National Grid says it will take down pylons and run electrical cables underground in protected landscapes.

The work will be funded through levies on customers’ energy bills, adding an estimated 22 pence per year to a typical household’s bill.

Ms Munt said: “This announcement, while only about pre-existing pylons in National Parks and Areas of Outstanding Natural Beauty in England and Wales, is nonetheless very welcome.

“This marks a significant change in tone from National Grid. Those of us who have been campaigning on this issue for years must now seize this opportunity and push those holding the purse-strings to meet with us and listen properly this time.

“National Grid has acknowledged that into the future it expects all cables will be placed underground or subsea.

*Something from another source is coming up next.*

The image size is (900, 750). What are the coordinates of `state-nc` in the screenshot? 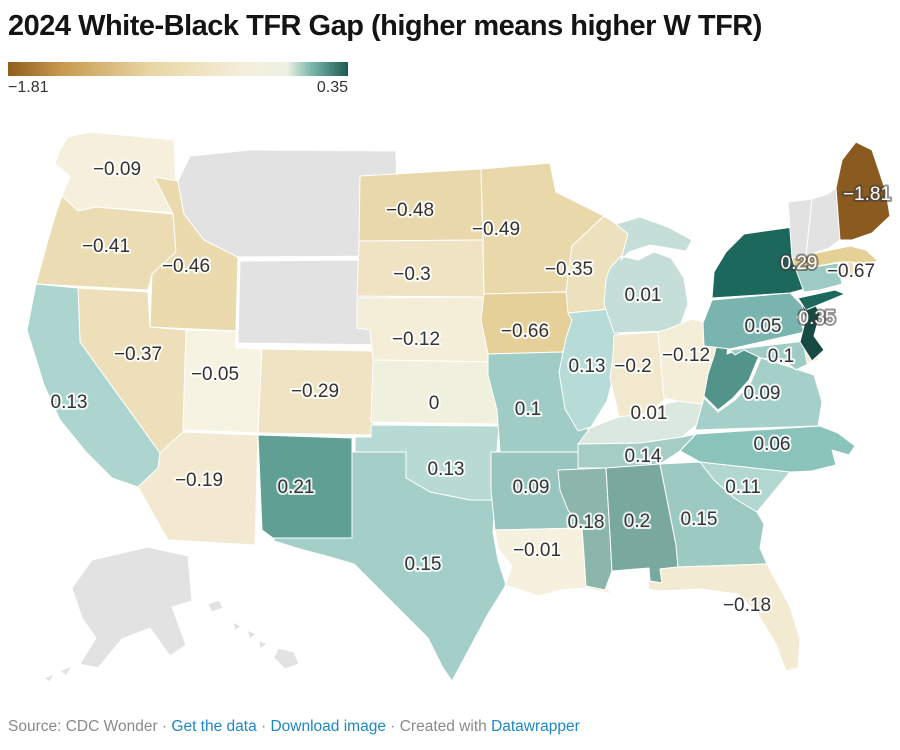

The company managed to underground every single cable in the Olympic Village and in Germany and across much of Europe laying cables underground is already the norm.

“Now National Grid has accepted the need to underground cables retrospectively in some of our most sensitive landscape areas.

“I’ll continue to work with Parliamentary colleagues representing areas with similar fights on their hands to push National Grid, which could save everyone lots of trouble simply by laying cables underground from the outset.”

Ms Munt has long campaigned to have new cables run underground, particularly in relation to the National Grid plans to connect Hinkley Point C to Avonmouth in Bristol via pylons across the Somerset Levels, with power lines above ground in the Burnham area.

Chris Baines, chairman of National Grid’s stakeholder advisory group, said: “Undergrounding is best when you can do it. A range of engineering measures could be implemented including the replacement of existing overhead lines with underground cables, the re-routing and screening from key public viewpoints of the lines.”